I always thought that making jam was a really long complicated process that needed a whole cupboards worth of equipment. So when I visited my uncle and aunt recently and they asked me if I fancied making something with all the crab apples they had in the garden I wasn’t sure. A quick look for recipes on the old iPhone though made me change my mind. The recipe for Crab apple jelly actually sounded pretty simple. So out came the ladder and down came the apples!
I used the BBC Good Food recipe which called for
4 kg crab apples
1 kg caster sugar
1 lemon, juiced
Makes 6 x 500ml jars
Strainer (I got mine on sale for £3 on the John Lewis website they still have some left)

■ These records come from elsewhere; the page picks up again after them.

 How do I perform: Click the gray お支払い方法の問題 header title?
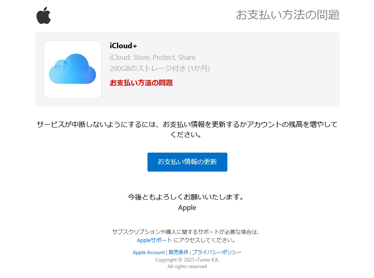click(x=288, y=15)
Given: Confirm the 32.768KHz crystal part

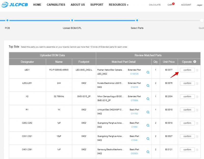Looking at the screenshot, I should click(x=187, y=96).
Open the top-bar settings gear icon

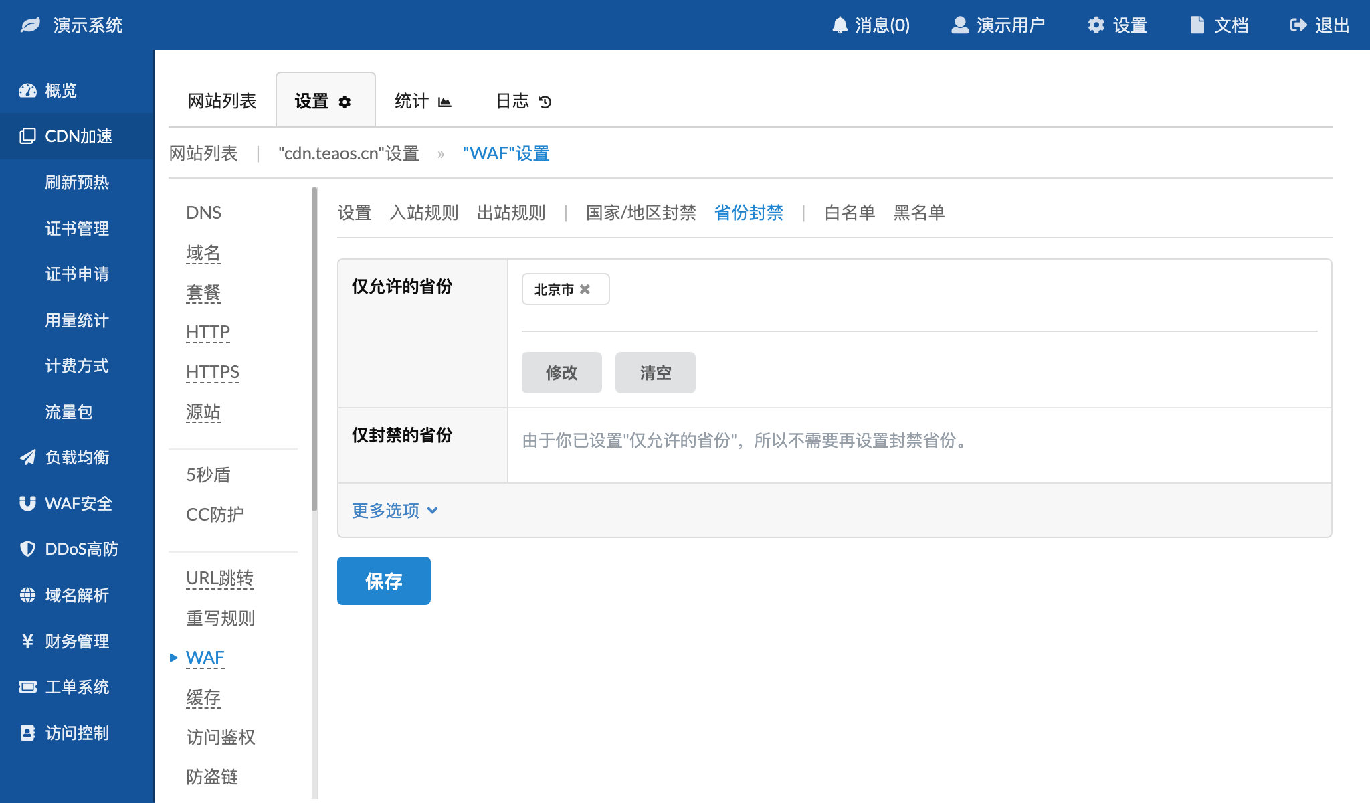click(1096, 25)
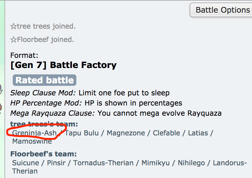Click Suicune in Floorbeef's team

[25, 163]
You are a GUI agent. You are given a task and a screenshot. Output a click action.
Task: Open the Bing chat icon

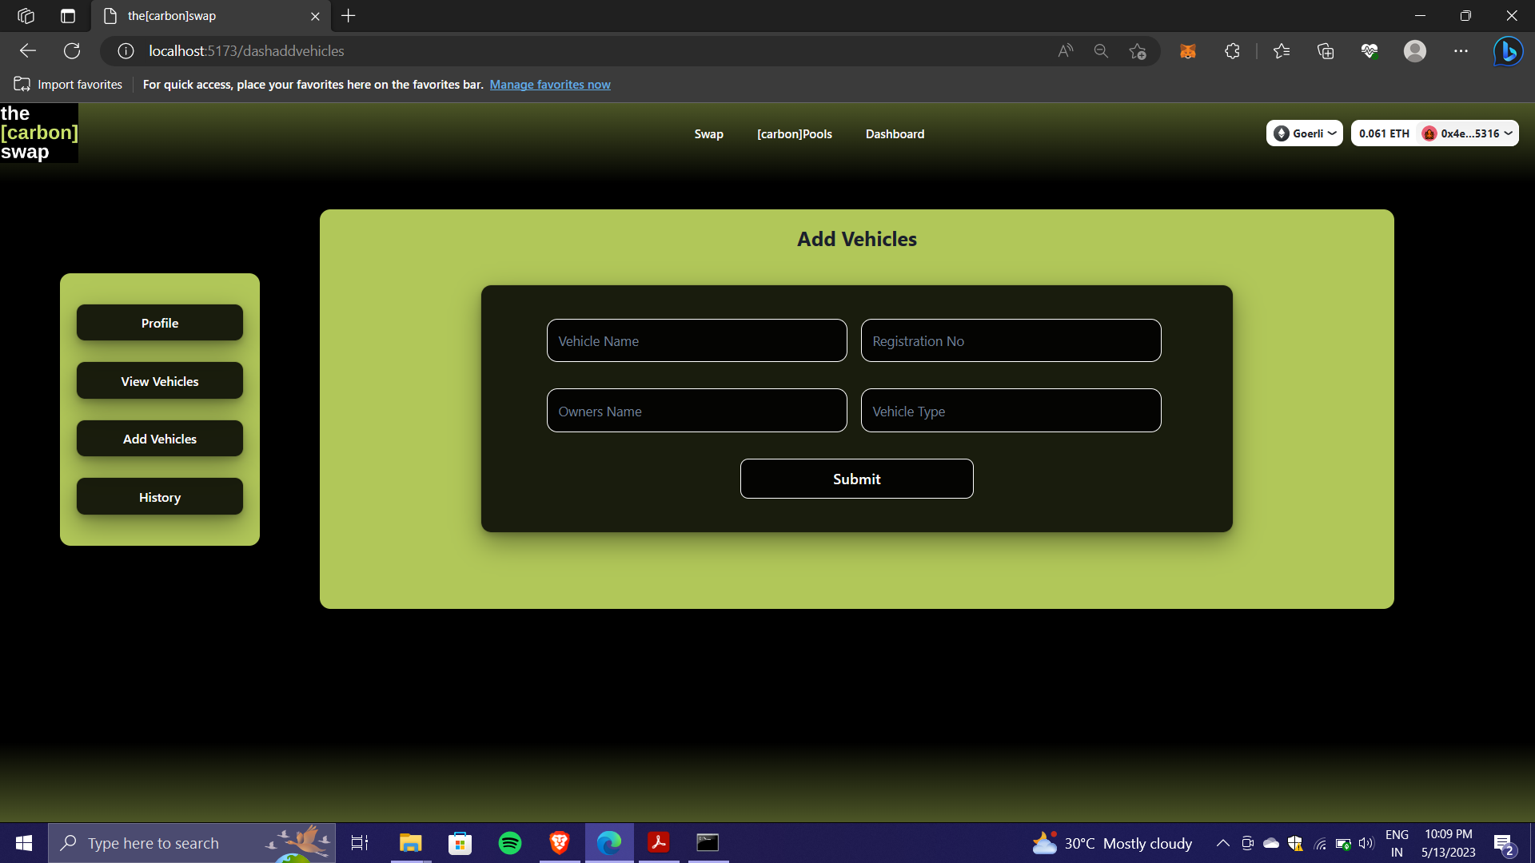(1508, 50)
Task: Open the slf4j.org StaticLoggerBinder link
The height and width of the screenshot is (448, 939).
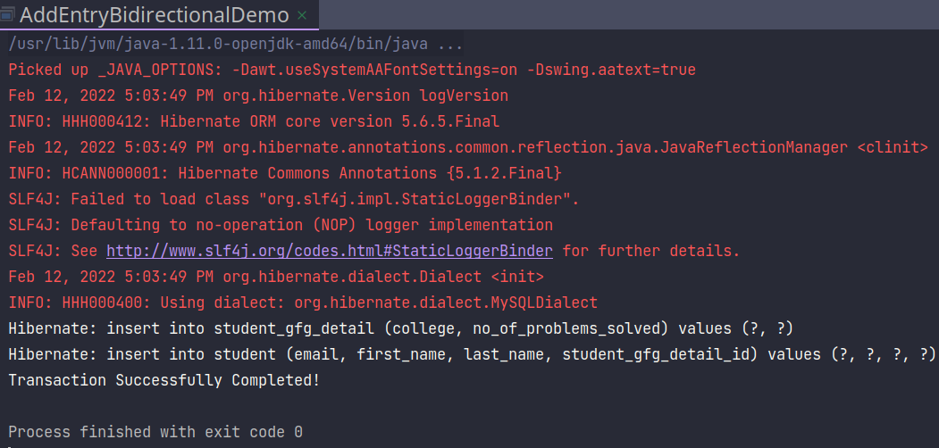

1. Wash and de stem the apples and remove any bruised ones. Even though we picked a giant bag of apples it wasn’t enough. I had enough to half the recipe with just over 2 kg’s.
5. The next day I had a lovely vat of juice but before I moved onto boiling it up I got prepared. I popped a couple of spoons into the fridge, this is to test the set later on. I then took my jars and gave them a good wash, I had 2 x 500ml jars and another random smaller jar for any extra. I considered buying a new set but I didn’t want to have to spend any more money than I had to for something that might not work!! I then put a sheet of brown baking paper on the shelf of the oven and put the jars on it. I turned up the oven to about 130 and left them in there to sterilise. (The recipe I used didn’t mention sterilising so I googled it to find out how to do it, there are many ways you can do this, hot water, microwave etc)
Now back to the juice, I poured it into a pan to bring to boil with the sugar and the lemon juice. The recipe calls for 10 parts juice to 7 of sugar but I just went for it and poured it all in. (500g as I halved the recipe)
7. I turned off the oven with the jars in it and left them too cool in there (they were in for about 20 mins). (Remember the glass jars will be so hot so you must use oven gloves even after you have left them to cool)
After around 40 mins of boiling and skimming I got one of my spoons out of the fridge and dipped it into the liquid. It should start to set on the back of the spoon. I say ‘should’ but I have to admit mine didn’t seem to be setting completely, it was certainly thickening but not setting so I boiled for a little longer.
I was convinced at this point that my jelly wasn’t going to work. I figured that I should just see what would happen once it was poured into the jars.
8. I ladled the mixture into my jars. I managed to fill the 2 x 500ml jars and one small jar (no idea what volume the small one was!) All I could do now was wait to see what would happen. I then realised the last bits of syrupy juice that were in the pan were setting and I thought, you know what this might just work. So I left them on the side and a couple of hours later I came back to find they had all set to a beautiful jelly. And here it is, I am so happy that it turned out so well. I took a jar to my mums for Sunday lunch and we had it with a starter of gorgeous pate from the local French market. I’m not going to be modest about this one either, it was blooming marvellous!! I will definitely be doing this again.
It has made me think about doing something a little more challenging next time, it’s so satisfying. Picking your own fruit and making it from scratch makes you feel like you are really living off the land! I think I might have to hit some of the ‘pick your own’ farms near me which is a great activity to do with the kids. My sister and I used to do this when visiting my nana in Kent when we were little and I remember it to this day.
So keep your eyes peeled for the cottage industry I now think I’m about to start in my imagination! I really want to try Caramelised Onion chutney too so I may try that before I move onto more complicated jams! Wish me luck.